There are, however, some real headwinds facing parts of Google’s business – and that’s not counting the more than $9 billion in fines the company has paid the EU since 2017.
Desktop was a “modest contributor” to growth and remains influential for key verticals like travel planning and shopper search, Porat said. But desktop ad growth has tailed off, and, unlike with mobile ads or YouTube and other video campaigns, there’s no clear road to stronger banner and desktop search performance.
Traffic acquisitions costs (TAC), the amount Google pays to traffic sources in order to serve an ad, grew 22% from $6.3 billion in Q1 2018 to $6.9 billion so far this year.
That higher TAC is a potential runaway expense issue for some investors, because high-growth areas such as mobile, voice search or ecommerce marketing, come with higher TAC rates. Google pays top dollar to other tech giants, including Apple and Samsung, to be the default search provider on smartphones and browsers – and those mega payments fall under TAC.
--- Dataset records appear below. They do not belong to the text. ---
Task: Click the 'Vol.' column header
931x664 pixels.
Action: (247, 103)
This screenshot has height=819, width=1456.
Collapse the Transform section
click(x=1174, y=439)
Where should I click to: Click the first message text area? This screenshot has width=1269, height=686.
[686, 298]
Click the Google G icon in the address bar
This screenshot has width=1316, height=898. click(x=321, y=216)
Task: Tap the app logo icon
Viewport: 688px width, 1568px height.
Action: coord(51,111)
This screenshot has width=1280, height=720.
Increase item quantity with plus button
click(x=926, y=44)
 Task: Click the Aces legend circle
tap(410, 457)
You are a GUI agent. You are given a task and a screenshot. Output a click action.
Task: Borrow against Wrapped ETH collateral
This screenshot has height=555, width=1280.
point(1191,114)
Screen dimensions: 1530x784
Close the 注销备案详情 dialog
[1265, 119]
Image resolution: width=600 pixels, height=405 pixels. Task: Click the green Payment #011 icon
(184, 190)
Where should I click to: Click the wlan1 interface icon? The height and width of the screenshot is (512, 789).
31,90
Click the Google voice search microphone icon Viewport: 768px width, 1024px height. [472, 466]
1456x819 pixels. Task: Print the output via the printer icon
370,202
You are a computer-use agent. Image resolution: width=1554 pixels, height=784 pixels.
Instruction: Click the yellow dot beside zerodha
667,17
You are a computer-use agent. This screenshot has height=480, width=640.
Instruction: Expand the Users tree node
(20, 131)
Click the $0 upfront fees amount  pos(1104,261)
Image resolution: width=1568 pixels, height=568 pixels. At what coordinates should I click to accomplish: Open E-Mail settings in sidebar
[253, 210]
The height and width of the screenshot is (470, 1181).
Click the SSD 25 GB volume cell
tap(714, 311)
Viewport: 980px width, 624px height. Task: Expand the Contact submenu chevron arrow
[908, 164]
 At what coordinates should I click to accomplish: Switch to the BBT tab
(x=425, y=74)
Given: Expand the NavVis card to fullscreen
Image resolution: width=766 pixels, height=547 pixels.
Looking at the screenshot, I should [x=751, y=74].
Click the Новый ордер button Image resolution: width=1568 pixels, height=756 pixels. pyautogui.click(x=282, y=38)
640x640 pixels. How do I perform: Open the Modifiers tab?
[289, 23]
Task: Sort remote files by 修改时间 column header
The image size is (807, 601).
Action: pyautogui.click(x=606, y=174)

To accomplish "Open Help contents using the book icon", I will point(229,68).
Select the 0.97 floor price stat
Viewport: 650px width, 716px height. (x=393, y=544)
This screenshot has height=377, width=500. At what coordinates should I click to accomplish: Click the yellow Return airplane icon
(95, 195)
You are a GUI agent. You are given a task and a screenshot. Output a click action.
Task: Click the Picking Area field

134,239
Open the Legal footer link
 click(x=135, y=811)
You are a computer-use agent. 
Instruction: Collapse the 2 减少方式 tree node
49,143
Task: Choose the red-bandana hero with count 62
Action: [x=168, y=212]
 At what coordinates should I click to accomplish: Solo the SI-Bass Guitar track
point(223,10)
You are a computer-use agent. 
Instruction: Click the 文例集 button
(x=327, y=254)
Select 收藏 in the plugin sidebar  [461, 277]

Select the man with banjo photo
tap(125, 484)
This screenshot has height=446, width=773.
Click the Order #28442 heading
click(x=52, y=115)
On top of TAC, there are also the additional outlays Google is making for original content and marketing to promote its streaming services, Porat said. Even compared to Google’s estimates from three months ago, the streaming subscription market is more competitive and expensive.
On the accelerated pace of investment, Porat pretty much had this to say: It is what it is.
“What we’re really looking at is what’s required to support long-term growth,” she said.